Die NPD sei bereits in den Landtagen von Mecklenburg-Vorpommern und Sachsen vertreten, das nächste Ziel sei Brandenburg, sagte die Verfassungsschutzchefin Winfriede Schreiber gestern.
Die jetzt im märkischen Landtag vertretene rechte DVU stürze bei den Wählern geradezu ab, meinte Schreiber. Bislang habe der Deutschlandpakt zwischen NPD und DVU gegolten, wonach Brandenburg der DVU überlassen wurde. Wenn die NPD bei den Kommunalwahlen 2008 gut abschneide, könnte diese Abmachung aber aufgekündigt werden. Entsprechende Stimmen gebe es an der NPD-Basis. Bundesweit sei die NPD längst die wichtigste rechtsextreme Kraft.
Das lasse sich teilweise auch an den Mitgliederzahlen ablesen. In Brandenburg sei die Zahl der NPD-Mitglieder von 130 im Jahr 2004 auf jetzt rund 250 gestiegen. Dazu kämen rund 40 bei der Jugendorganisation Junge Nationaldemokraten (JN). "Diese bildet das Bindeglied zur Neonazi-Szene." Bei der DVU in Brandenburg sinke die Zahl der Mitglieder. 2005 seien es noch 300 gewesen, ein Jahr später noch 280.

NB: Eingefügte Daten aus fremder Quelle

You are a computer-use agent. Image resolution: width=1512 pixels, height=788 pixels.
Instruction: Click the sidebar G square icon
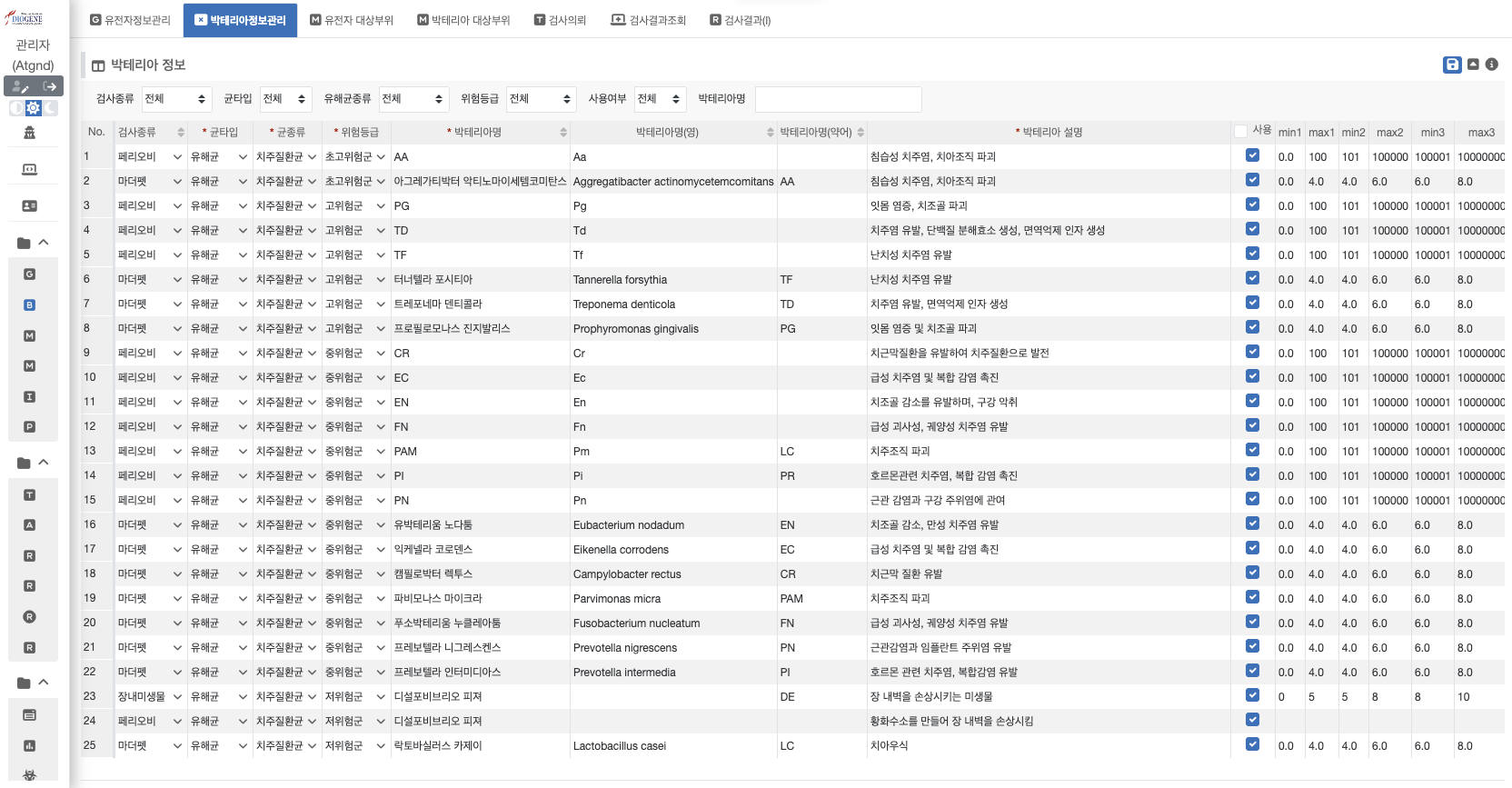(29, 274)
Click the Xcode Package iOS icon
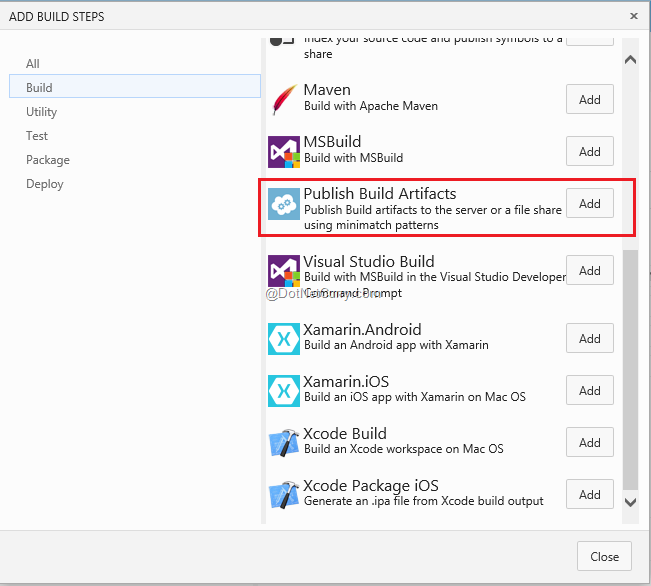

Der Verfassungsschutz geht davon aus, dass die NPD bei den Kommunalwahlen 2008 landesweit antreten will. Da sie dazu zu wenig Mitglieder hat, werde die NPD versuchen, willige parteilose Kandidaten zu finden. "Sie wird versuchen, die Unzufriedenen für sich zu gewinnen", sagte Schreiber. Der ganze Aufbau werde aktiv von den NPD-Landesverbänden in Mecklenburg-Vorpommern und Sachsen unterstützt.
Die NPD beteilige sich zunehmend an öffentlichen Veranstaltungen wie Radtouren und Waldläufen, biete selbst Kinderfeste und Fußballturniere an, berichtete Schreiber. Dabei sei erstaunlich, was die NPD mit relativ wenigen Mitgliedern schaffe. Dadurch wirke sie stärker, als sie eigentlich sei.